FIG. 4A is a first illustration of a conversion process to searchable PDF format according to one exemplary embodiment of the present invention, in which, during the conversion process, various information is retained; specifically FIG. 4A shows a PDF-Image type document before the conversion process;

FIG. 4AA illustrates the same document as in FIG. 4A, but after the conversion process in which annotation information (specifically, for example, text boxes) contained in the PDF-Image document shown in FIG. 1A is retained;

FIG. 4B illustrates a PDF-Image+Text (searchable PDF) document having such annotation information as text or comment boxes, watermarks, and notes, before the conversion process in an additional exemplary embodiment of the present invention;

FIG. 4BB illustrates the same document as in FIG. 4B, but after the conversion process, again according to the additional embodiment of the present invention, in which the annotation information contained in the document is retained;

FIG. 4C illustrates a PDF Normal document having such information as text or comment boxes, images, and notes, before the conversion process in a third exemplary embodiment of the present invention, specifically where the image information contained therein is vector information;

FIG. 4CC illustrates the same document as in FIG. 4C, but after the conversion process, again according to the third embodiment of the present invention, in which the original text, text boxes, comment boxes, and notes are retained, and the image information is retains vector graphics;

FIG. 4D illustrates a PDF document with text presented in the form of curves having such information as text boxes, vector text and vector graphics images before the conversion process in a fourth exemplary embodiment; and

FIG. 4DD illustrates the same document as in FIG. 4D, but after the conversion process of the fourth embodiment in which the original text and vector graphics images are retained.

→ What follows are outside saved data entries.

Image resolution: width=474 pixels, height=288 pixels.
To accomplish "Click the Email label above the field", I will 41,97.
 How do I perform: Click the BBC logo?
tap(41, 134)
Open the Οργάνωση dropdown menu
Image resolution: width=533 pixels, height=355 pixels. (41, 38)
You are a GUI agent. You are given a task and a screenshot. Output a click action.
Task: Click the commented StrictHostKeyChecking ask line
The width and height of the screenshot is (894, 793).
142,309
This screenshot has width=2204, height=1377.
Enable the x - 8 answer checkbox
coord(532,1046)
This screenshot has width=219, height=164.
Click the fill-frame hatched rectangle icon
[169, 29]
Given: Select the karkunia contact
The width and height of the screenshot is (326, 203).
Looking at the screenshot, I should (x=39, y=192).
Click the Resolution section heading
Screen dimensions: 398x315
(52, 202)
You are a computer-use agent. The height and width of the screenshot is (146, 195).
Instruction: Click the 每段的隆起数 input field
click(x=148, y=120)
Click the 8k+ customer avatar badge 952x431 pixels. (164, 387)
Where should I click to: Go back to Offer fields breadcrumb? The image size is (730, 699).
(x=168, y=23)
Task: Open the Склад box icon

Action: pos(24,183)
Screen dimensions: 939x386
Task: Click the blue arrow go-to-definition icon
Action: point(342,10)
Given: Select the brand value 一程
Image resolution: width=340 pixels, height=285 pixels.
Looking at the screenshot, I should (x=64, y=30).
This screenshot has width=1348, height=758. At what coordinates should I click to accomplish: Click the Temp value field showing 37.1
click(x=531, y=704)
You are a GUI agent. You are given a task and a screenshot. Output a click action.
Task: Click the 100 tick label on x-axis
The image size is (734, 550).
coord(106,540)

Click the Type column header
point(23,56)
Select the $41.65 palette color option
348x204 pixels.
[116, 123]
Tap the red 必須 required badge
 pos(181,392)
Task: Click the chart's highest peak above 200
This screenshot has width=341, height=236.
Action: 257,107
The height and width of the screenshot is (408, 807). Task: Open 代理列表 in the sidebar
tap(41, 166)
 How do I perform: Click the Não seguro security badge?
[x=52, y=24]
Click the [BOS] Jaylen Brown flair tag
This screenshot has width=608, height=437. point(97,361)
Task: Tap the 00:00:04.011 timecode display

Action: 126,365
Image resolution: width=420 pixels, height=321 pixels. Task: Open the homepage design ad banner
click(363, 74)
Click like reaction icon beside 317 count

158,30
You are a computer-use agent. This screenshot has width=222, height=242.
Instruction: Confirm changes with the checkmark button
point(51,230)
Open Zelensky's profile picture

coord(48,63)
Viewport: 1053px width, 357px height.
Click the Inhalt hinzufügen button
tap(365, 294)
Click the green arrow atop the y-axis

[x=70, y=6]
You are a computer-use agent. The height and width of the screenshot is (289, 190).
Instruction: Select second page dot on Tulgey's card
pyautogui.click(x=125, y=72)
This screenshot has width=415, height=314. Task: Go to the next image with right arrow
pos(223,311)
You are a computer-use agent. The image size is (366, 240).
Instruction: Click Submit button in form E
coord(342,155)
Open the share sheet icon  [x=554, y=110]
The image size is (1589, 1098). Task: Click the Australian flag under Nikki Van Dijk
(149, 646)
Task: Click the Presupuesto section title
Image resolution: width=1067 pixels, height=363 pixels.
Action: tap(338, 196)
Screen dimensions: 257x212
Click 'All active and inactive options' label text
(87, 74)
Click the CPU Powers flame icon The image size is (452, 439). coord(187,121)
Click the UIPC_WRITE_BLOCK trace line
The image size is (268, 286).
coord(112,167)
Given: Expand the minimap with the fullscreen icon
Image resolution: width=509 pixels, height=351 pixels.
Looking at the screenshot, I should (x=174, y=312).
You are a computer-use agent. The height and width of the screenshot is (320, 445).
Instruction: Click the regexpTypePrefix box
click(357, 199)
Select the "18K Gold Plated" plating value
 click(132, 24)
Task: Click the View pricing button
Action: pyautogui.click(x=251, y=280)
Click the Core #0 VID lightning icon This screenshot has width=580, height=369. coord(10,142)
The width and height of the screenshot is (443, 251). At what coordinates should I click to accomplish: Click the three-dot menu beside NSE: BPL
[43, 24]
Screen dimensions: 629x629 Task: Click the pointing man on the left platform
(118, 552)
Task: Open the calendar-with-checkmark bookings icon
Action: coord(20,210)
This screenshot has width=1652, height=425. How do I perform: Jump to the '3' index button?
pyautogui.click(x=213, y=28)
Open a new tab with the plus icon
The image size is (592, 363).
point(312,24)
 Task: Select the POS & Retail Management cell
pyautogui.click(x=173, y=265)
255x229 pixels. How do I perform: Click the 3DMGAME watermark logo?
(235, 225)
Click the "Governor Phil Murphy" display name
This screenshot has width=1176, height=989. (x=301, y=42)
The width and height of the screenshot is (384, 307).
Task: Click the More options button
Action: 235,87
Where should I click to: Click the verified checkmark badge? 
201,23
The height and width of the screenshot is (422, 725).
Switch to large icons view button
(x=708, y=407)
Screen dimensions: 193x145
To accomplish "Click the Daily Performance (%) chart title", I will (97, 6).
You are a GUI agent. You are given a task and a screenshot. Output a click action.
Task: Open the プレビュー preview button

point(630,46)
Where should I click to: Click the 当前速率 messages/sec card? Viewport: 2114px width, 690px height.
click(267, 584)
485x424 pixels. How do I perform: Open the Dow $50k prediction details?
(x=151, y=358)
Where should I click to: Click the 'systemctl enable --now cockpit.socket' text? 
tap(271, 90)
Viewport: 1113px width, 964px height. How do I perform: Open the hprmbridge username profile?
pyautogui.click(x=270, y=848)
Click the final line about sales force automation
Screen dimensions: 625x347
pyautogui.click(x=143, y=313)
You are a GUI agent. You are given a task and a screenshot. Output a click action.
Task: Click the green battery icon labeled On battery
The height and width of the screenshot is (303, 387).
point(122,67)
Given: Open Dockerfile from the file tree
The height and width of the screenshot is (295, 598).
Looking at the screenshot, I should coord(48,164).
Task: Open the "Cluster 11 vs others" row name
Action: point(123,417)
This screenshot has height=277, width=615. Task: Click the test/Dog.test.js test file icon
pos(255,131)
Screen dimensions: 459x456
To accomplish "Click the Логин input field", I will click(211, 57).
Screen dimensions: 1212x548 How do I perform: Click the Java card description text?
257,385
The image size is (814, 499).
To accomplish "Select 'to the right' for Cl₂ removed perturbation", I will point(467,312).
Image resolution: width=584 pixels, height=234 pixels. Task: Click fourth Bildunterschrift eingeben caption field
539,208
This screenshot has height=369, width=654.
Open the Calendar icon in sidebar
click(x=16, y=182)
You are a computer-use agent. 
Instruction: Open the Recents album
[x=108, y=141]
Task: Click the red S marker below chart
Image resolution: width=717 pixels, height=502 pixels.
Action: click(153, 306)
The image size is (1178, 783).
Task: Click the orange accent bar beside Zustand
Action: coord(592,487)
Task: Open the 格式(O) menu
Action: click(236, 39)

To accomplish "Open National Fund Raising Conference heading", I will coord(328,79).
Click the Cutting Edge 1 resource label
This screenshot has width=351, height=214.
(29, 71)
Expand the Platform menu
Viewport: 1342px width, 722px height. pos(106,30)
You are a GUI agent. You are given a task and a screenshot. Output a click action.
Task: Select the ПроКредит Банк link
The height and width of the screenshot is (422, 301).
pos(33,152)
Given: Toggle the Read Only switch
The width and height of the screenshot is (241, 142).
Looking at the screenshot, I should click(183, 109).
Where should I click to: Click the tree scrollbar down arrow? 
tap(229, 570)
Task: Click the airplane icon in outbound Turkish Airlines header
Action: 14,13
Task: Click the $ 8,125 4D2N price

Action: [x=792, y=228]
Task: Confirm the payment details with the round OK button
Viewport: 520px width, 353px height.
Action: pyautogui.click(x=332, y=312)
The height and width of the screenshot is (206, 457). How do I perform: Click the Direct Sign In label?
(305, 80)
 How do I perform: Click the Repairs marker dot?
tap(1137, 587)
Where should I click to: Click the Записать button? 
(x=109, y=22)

DETAILED DESCRIPTION OF THE DRAWINGS

As previously mentioned, a continuing need exists for an efficient mechanism for converting documents to an appropriate format for a particular situation, for example for storage with particular properties. It is highly desirable that, on the one hand, the selected format provide an automatic search for a word or phrase in the text and further provide high quality visualization both graphical and textual data; on the other hand it is also desirable that the appropriate format file exhibit a compact size. These requirements are attempted to be satisfied, in one embodiment, by use of so-called Portable Document Format (PDF) format.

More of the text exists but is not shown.